_Task item_: What you should give back is every line from the one containing "The height and" through the last line of the records below, word for word and without pictures.

Stored data:
####################
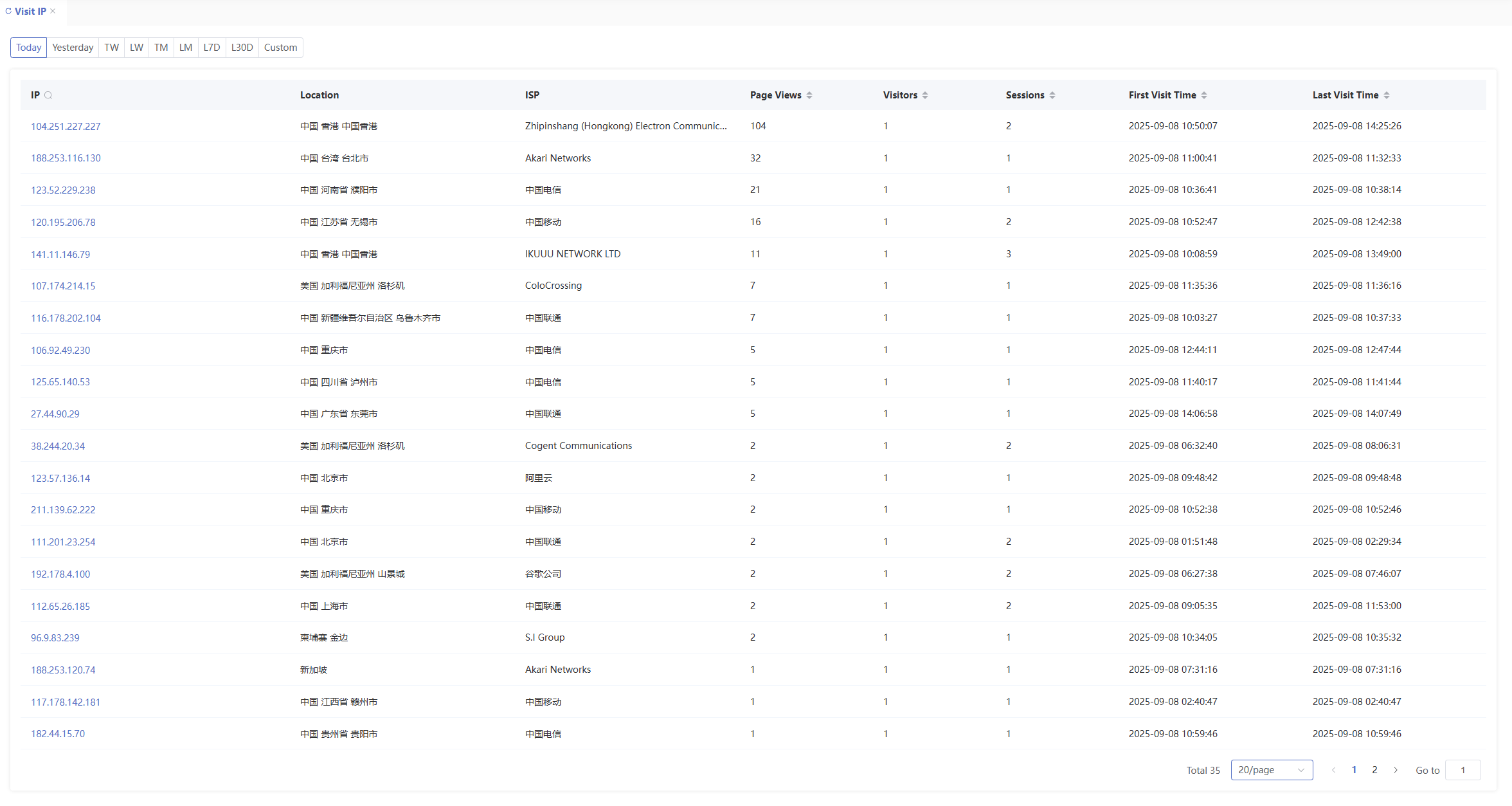Sort by Sessions column arrows

(1052, 95)
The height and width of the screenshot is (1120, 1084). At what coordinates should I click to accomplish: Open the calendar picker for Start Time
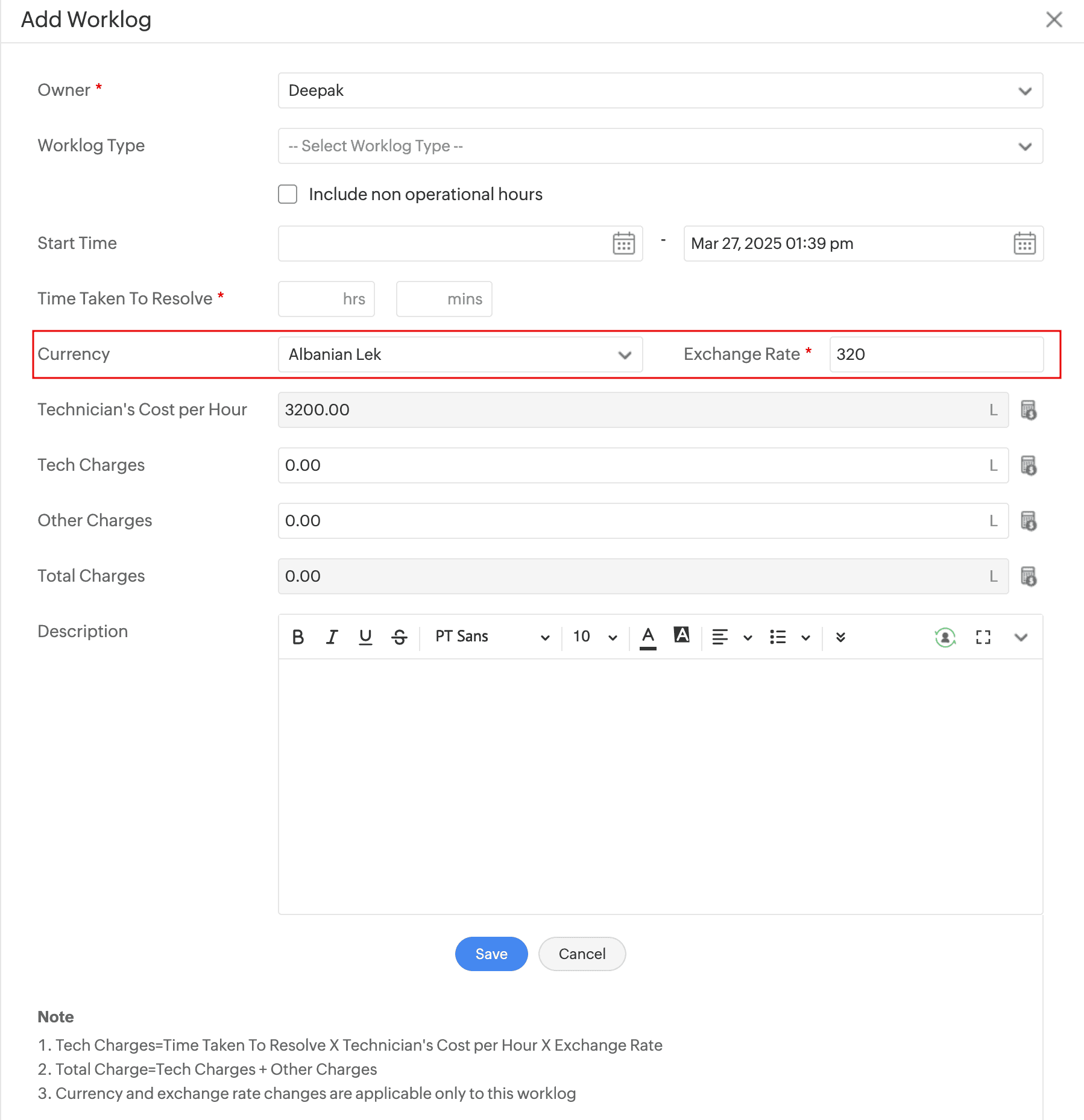point(623,243)
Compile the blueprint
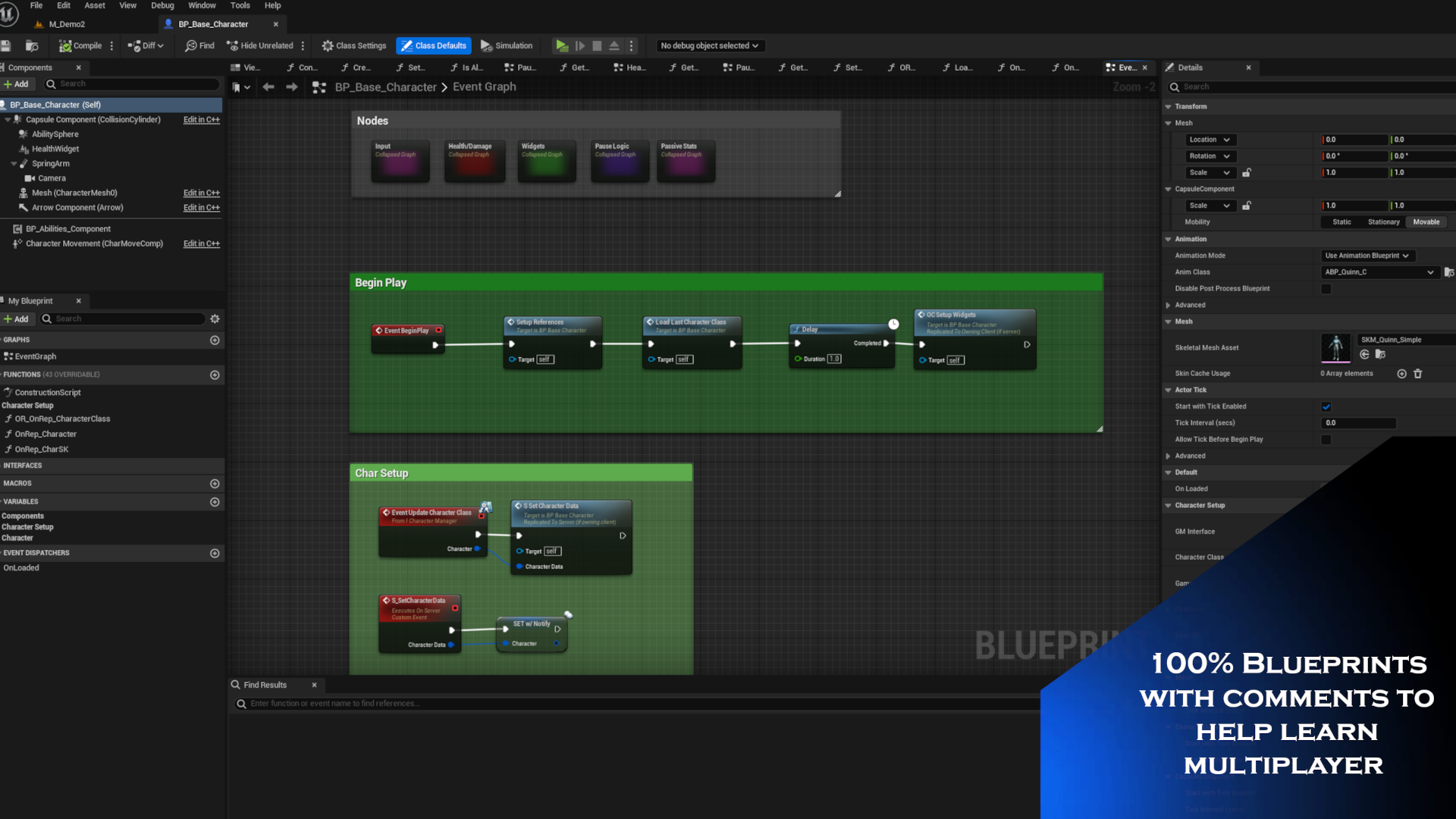Screen dimensions: 1456x819 [x=81, y=46]
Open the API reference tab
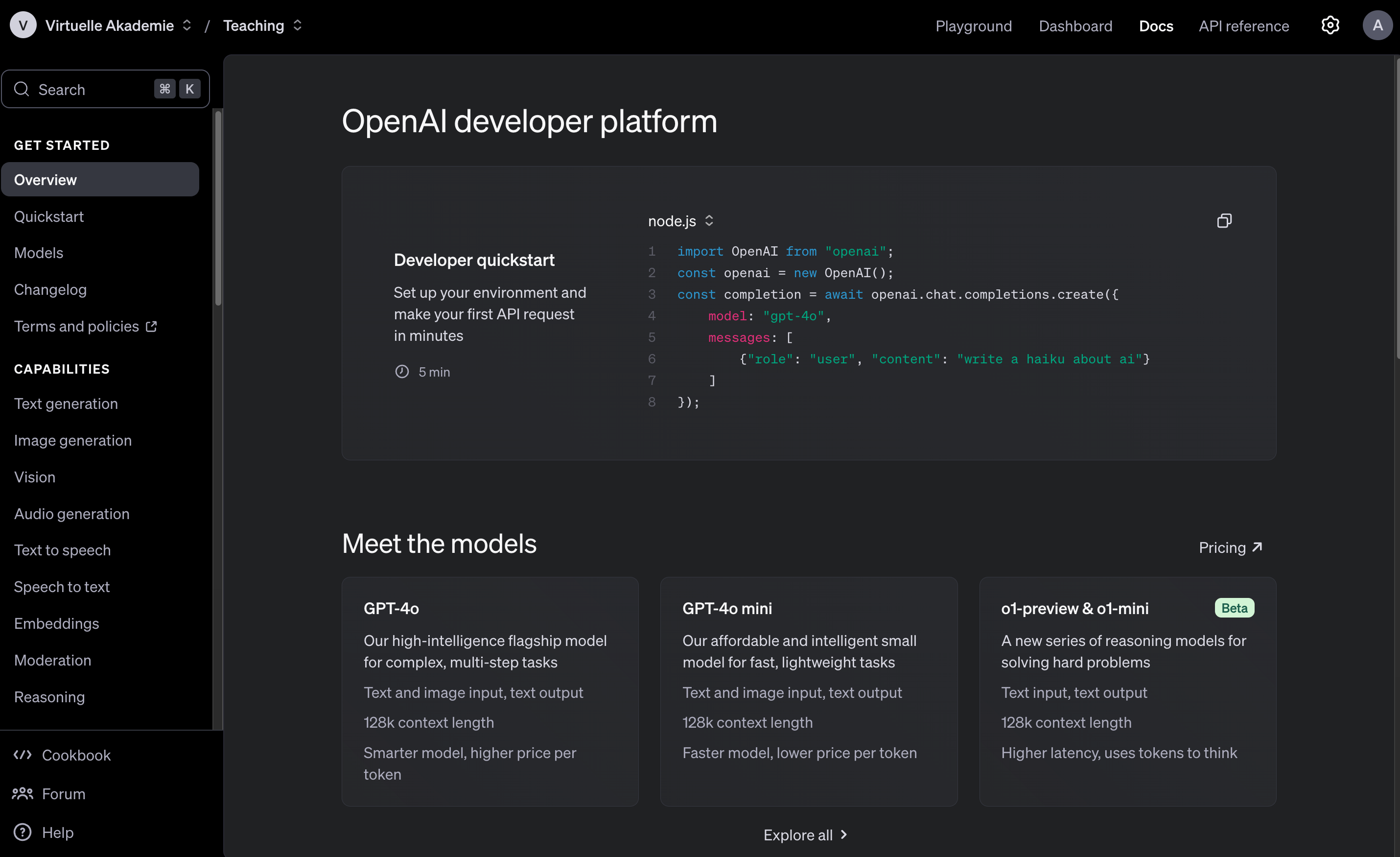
####################
_Answer space_:
The height and width of the screenshot is (1120, 1084). At what coordinates should I click to accomplish: Open the calendar picker for Start Time
point(623,243)
Compile the blueprint
Screen dimensions: 1456x819 [x=81, y=46]
Open the API reference tab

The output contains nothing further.